Voie ouverte à la réforme de l’assurance-chômage
Le projet de loi permettant une variation des règles d’indemnisation selon la conjoncture économique a été adopté hier. Les modalités restent à préciser.
Le Parlement a adopté définitivement hier le projet de loi ouvrant la voie à une modulation de l’assurance-chômage selon la conjoncture, une perspective qui hérisse la gauche, l’extrême droite et les syndicats.
Les sénateurs ont entériné par 242 voix contre 91 un compromis trouvé avec les députés sur ce texte. Le gouvernement n’a pas eu à recourir devant l’Assemblée nationale à l’arme constitutionnelle du 49.3, grâce à un accord trouvé avec la droite.
L’exécutif martèle qu’il y a urgence face aux difficultés de recrutement des entreprises, et fait de cette réforme une première pierre de sa stratégie pour atteindre le plein-emploi en 2027, soit un taux de chômage d’environ 5 % contre 7,4 % actuellement.
Qu’est-ce qui va changer ?
Ce texte porté par le ministre du Travail, Olivier Dussopt, prévoit dans un premier temps de prolonger les règles actuelles, issues d’une réforme contestée du premier quinquennat Macron. Un décret a été pris en ce sens par anticipation fin octobre. Il enclenche aussi la possibilité, par décret, de moduler certaines règles afin que le régime d’indemnisation soit « plus strict quand trop d’emplois sont non pourvus, plus généreux quand le chômage est élevé », selon la promesse de campagne d’Emmanuel Macron.
Une concertation est en cours avec les partenaires sociaux, et le gouvernement fera connaître lundi prochain « les arbitrages retenus », pour une application de la modulation début 2023. Cette modulation porterait sur la durée maximum d’indemnisation (actuellement de 24 à 36 mois selon l’âge), a indiqué mardi M. Dussopt aux députés. Qui a précisé : « Nous ne prévoyons pas de modifier les conditions d’affiliation au système d’assurance-chômage ». Il faut six mois de travail sur une période de référence de 24 mois pour être éligible.
Le texte a été durci
Députés et sénateurs sont parvenus à un compromis sur ce texte de loi en commission mixte la semaine dernière, mais au prix d’un durcissement imposé par les sénateurs LR, auquel le ministre était initialement opposé.

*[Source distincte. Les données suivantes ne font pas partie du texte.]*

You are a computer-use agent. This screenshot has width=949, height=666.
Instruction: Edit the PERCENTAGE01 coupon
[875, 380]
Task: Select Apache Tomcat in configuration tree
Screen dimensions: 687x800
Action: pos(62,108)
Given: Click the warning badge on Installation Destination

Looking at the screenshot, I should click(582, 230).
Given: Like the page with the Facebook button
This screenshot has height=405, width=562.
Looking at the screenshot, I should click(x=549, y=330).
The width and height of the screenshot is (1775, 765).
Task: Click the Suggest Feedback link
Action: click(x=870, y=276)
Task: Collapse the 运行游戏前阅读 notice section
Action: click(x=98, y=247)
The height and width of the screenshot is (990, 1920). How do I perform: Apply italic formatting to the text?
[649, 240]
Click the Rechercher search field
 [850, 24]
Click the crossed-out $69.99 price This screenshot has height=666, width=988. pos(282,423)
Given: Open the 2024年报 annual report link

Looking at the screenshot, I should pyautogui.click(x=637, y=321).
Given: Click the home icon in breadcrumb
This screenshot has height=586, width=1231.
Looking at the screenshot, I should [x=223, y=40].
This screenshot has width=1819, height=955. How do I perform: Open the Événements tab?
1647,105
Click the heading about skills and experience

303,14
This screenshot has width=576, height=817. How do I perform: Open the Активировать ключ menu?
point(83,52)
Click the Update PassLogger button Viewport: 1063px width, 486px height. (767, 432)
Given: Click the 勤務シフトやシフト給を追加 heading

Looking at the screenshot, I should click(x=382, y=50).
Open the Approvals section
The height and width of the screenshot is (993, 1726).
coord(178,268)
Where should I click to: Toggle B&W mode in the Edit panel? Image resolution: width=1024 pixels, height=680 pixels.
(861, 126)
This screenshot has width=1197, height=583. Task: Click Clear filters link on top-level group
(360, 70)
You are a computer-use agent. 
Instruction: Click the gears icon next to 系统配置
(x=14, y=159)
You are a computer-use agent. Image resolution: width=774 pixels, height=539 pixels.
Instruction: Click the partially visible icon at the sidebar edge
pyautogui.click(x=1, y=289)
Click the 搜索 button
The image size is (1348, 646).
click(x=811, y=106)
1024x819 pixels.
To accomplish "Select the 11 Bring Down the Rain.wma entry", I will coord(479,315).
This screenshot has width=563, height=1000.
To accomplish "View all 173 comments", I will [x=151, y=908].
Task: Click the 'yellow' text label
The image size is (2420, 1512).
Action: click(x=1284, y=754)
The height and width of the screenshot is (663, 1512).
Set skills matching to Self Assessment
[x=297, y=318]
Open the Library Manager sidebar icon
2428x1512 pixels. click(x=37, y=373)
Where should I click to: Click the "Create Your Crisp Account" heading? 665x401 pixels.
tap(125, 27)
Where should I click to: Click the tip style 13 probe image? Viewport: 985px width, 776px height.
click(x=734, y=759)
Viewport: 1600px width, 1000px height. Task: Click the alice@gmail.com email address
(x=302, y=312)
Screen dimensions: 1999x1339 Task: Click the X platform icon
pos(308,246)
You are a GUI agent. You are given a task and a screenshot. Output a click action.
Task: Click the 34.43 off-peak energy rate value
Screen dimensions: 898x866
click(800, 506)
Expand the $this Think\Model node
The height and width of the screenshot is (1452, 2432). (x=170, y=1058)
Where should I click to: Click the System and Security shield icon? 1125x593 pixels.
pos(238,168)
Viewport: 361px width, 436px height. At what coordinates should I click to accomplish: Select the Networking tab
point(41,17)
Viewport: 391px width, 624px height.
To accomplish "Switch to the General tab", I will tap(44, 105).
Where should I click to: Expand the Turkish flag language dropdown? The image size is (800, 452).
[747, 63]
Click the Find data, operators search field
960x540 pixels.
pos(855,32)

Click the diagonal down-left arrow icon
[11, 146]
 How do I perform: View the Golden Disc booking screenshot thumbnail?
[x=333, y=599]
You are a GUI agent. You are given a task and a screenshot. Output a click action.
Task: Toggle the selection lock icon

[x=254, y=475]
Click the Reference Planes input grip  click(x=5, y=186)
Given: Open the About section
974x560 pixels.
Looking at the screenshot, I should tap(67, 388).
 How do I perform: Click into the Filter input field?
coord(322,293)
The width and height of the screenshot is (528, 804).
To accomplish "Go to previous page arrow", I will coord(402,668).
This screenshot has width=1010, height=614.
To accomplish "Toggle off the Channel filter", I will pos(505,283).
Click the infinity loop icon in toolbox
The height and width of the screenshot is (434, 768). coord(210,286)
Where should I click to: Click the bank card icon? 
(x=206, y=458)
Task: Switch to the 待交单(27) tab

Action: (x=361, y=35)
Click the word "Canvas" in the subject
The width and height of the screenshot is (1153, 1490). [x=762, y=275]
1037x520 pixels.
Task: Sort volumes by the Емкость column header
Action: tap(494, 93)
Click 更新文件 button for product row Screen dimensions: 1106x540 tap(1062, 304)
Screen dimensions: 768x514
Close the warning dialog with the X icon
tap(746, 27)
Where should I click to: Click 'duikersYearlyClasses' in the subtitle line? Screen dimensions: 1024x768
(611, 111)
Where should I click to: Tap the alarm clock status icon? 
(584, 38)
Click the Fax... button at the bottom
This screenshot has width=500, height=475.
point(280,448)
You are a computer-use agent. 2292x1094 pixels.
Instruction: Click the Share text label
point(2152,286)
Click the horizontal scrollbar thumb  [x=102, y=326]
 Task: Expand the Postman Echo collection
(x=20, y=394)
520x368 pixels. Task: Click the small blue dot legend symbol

Il a ainsi été ajouté que le refus à deux reprises en un an d’un CDI après un CDD ou un contrat d’intérim sur le même poste, le même lieu et avec la même rémunération, entraînera la perte de l’indemnisation.
Une autre disposition, ajoutée par des amendements de la majorité présidentielle et des députés LR, fait encore débat : l’abandon de poste sera désormais assimilé à une démission, pour limiter l’accès à l’assurance chômage.
Gauche et syndicats vent debout
À l’unisson des syndicats, la gauche critique, elle, « une réforme de droite » dont l’objectif serait de « baisser les indemnités des chômeurs ». Ils sont vus comme « des suspects en puissance, des profiteurs », a encore critiqué hier la sénatrice socialiste Monique Lubin. Avant le vote définitif mardi à l’Assemblée (210 voix contre 140), les Insoumis avaient défendu en vain une dernière motion de rejet de ce texte portant, selon eux, « une vision jetable des salariés ». Les socialistes ont annoncé une saisine du Conseil constitutionnel.
Les députés RN ont également voté contre le projet de loi, par lequel « punition et culpabilisation sont à l’ordre du jour », d’après eux.